Hal ini pernah juga disadari oleh Tim Brown yang dalam sebuah kesempatan menulis apa yang pernah disaksikannya dalam pengalaman managerialnya. Tim brown pernah bertanya kenapa bangunan yang dirancang arsitek jarang yang runtuh, dan jarang ada produk barang yang tidak berfungsi seperti yang diharapkan, tapi kenapa perancangan financial sebuah perusahaan ataupun sebuah Negara bisa ambruk padahal  mereka sama sama melalui proses perancangan (design) yang baik dan meyakinkan? Dan kitapun bisa melanjutkan pertanyaan  pertanyaan tersebut, misalnya; apakah yang salah dalam perancangan financial perusahaan, organisasi sekolah,  atau bahkan negara bila dibanding dengan perancangan sebuah bangunan atau sebuah mobil? Dan bisakah konsep perancangan sebuah bangunan atau perancangan sebuah produk tangible lainya diterapkan pada perancangan financial perusahaan atau perancangan social network, perancangan struktur organisasi, rancang bangun pemasaran desain organisasi, rencana strategis, perencanaan bisnis baru, pengembangan komunitas, perancangan manajemen sekolah dan seterusnya?

Design Thinking

Design thinking adalah sebuah metode berfikir yang mengadopsi cara seorang designer memikirkan dan mengerjakan proses kreatifnya dalam mendesign sesuatu. Perbedaan yang menonjol dari proses berfikirnya seorang designer dibanding proses berfikir pada umunya adalah bahwa dalam proses kreatifnya, designer tidak memulai pemikirannya dengan pendekatan permasalahanya apa (problem -centered approach) melainkan memulai proses kreatifnya melalui empathy terhadap kebutuhan manusia. Design thinking tidak mengajarkan mencari akar permasalahan dan menemukan solusinya, namun secara unik designer dengan empathinya akan mencari kebutuhan mendasar manusia dan sama sekali tidak perlu tahu permasalahannya . Oleh karena itu dalam design thinking seorang pemikir design akan merumuskan kendala yang akan dihadapi dalam proses kreatif dan  inovatifnya secara lebih hati hati. Pemilihan kata dalam merumuskan kendala awal proses kreatif sangat penting agar tidak terjebak pada pemikiran negative.

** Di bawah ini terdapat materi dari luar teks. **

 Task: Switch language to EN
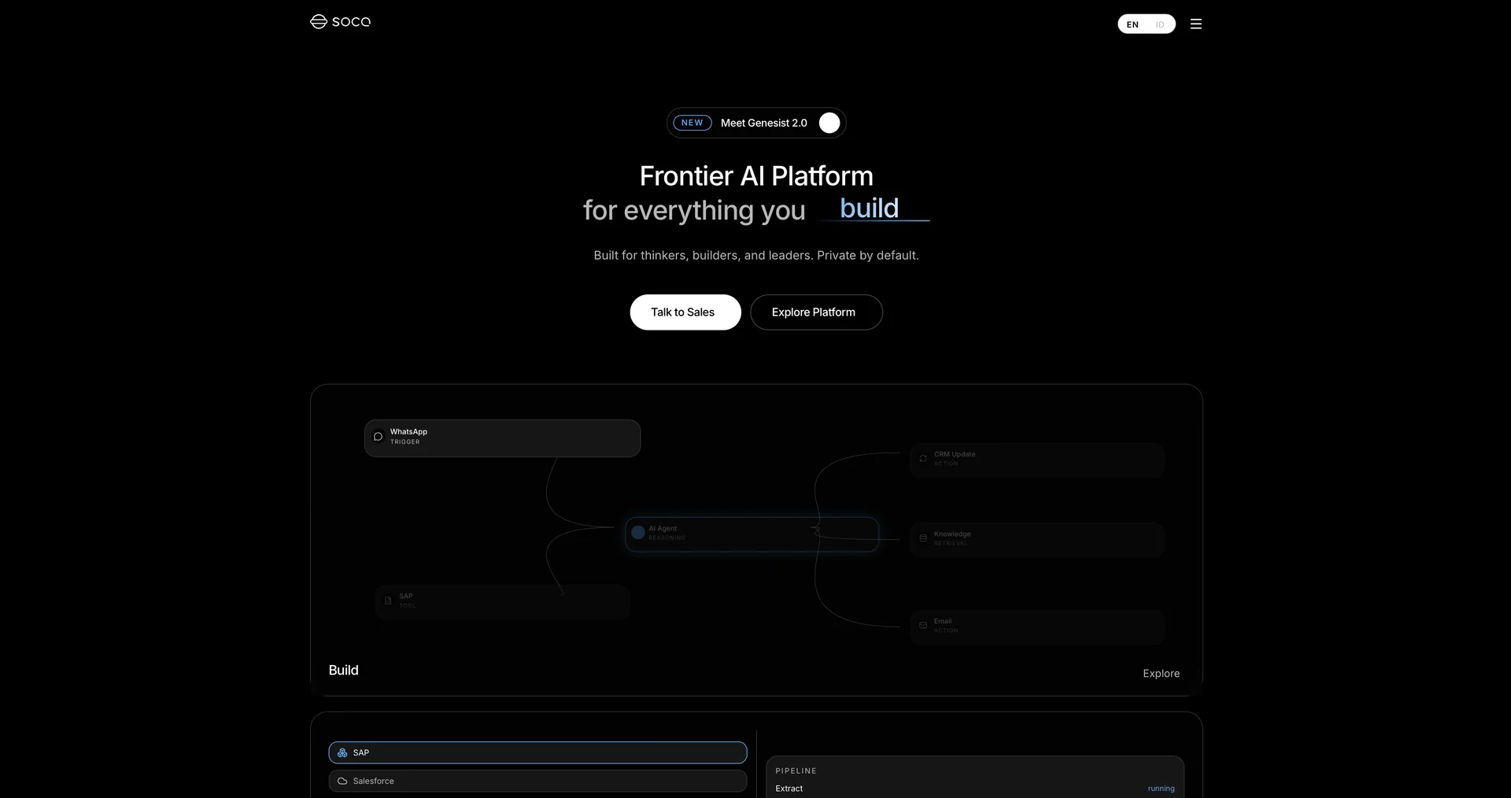coord(1132,24)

Kalimat “ bagaimana cara memindahkan orang dengan lebih nyaman” akan lebih bagus jadi pilihan dari pada mengatakan  “mobil ini ternyata terlalu keras sehingga penumpang tidak nyaman berkendara”, atau “apa yang dibutuhkan seorang siswa untuk bisa belajar dengan baik?” akan lebih elegan dari pada menyatakan “sekolah ini tidak memeberi rasa nyaman dan aman untuk belajar siswa”.
Dengan begitu jelas bahwa design thinking tidak terfokus pada permasalahan, tapi mengarahkan segenap kemampuan pada upaya mencari solusi agar kehidupan manusia lebih baik, selain itu design thinking juga tidak meributkan bagaimana mencari solusi atas sebuah masalah, tapi mengutamakan tindakan nyata yang cepat untuk mendapatkan solusi bagaimana membuat sejahtera kehidupan manusia. Dalam bekerja pemikir design bukan saja melibatkan pemikiran tapi juga analisa dan bahkan khayalan untuk mencapai tujuannya.

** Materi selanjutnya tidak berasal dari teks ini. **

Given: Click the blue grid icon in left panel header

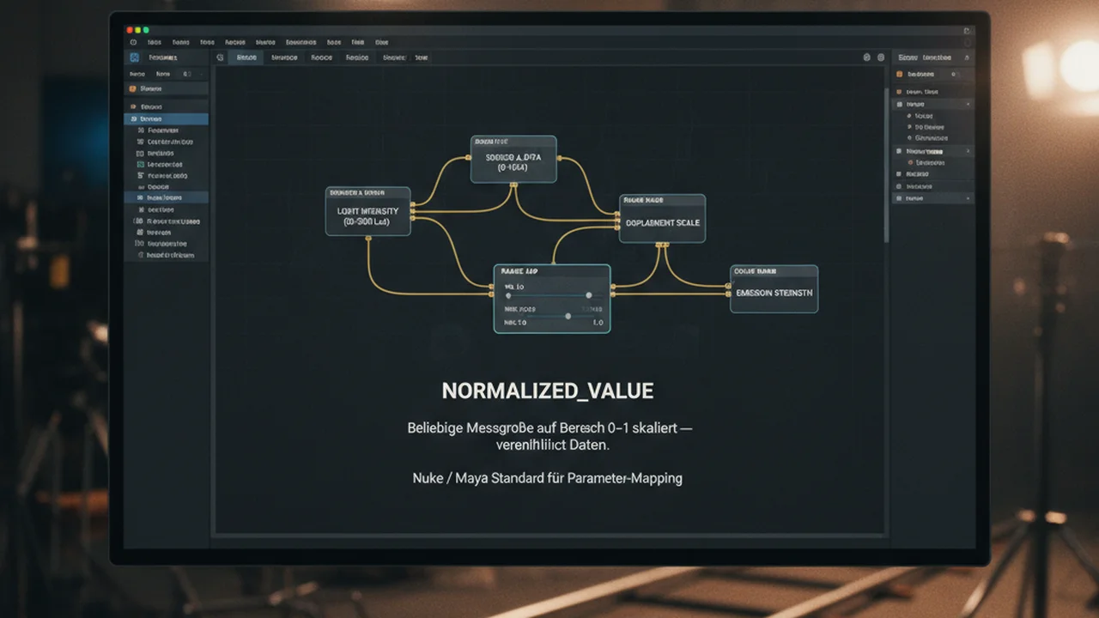Looking at the screenshot, I should [x=133, y=58].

Karena design thinking tidak terfokus pada permasalaham dam kelemahan maka, proses manajerial yang didasarkan pada design thinking ini akan terlihat lebih fleksibel gerak langkahnya. Fleksibilitas berfikir design ini disebabkan karakter karakter positif yang menyertai gaya manajerial anyar ini seperti, pandangan yang lebih obyektif, ketelitian dalam detail, kemampuannya menampung pertanyaan yang paling menggelikan sekalipun, keluasannya dalm menjembatani ide paling konyol sekalipun, keberanian ambil resiko dan kesempatan yang luas akan munculnya ide ide baru yang brilian. Semua hal ini bisa muncul pada pemikiran design karena gaya pemikiran ini tidak terfokus pada masalah  tapi terfokus pada upaya mencari cara mensejahterakan manusia. Jadi pemikiran pemikiran positiflah yang mendominasi prosesnya dan bukan ketakutan seperti saat pikiran terpusat pada permasalahan.

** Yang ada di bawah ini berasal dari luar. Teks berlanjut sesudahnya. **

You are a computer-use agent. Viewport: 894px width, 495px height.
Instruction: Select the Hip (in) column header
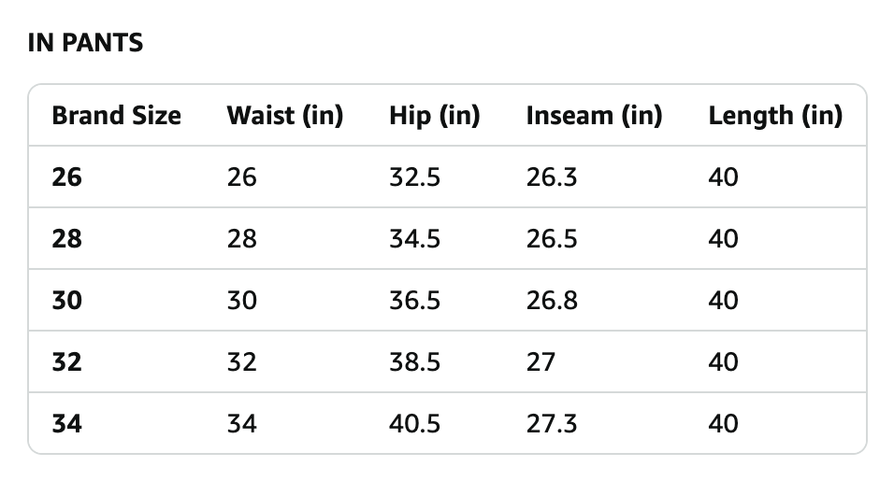(434, 116)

Tentu saja, sebagai sebuah metode berfikir, design thinking dalam berkreasi dan inovasi tidaklah tanpa batasan.  Karena proses berfikir kreatif yang tidak ada rel dan batasannya akan cenderung terlalu tinggi awan dan tidak lagu menginjak bumi sehingga tidak realistis dan tidak bisa diwujudkan. Untuk menjaga kerealistisan ide yang dihasilkan, proses berfikir design mempunya tiga rambu rambu yang harus diperhatikan seperti gambar berikut:



Seperti yang terlihat pada iliustrasi diatas dalam berkreasi dan berinovasi seorang pemikir design akan memulai proses kerjanya berdasarkan tiga hal pokok. Pertama tama seorang pemikir design akan mengobservasi permasalahan yang ada un tuk dikembangkan bukan pada pencarian kekurangan dan kelemahan organisasi tapi permasalahan yang ada akan dilanjutkan pada langkah observasi pasar untuk mencari tahu apa sebenarnya yang dibutuhkan orang untuk menunjang kesejahteraan hidupnya (desirability) setelah kebutuhan pasar ditemukan maka disusunlah rumusan permasalahan yang ada dengan kalimat dan kata kata yang tepat agar tidak terjadi kesalahan implementasinya nanti.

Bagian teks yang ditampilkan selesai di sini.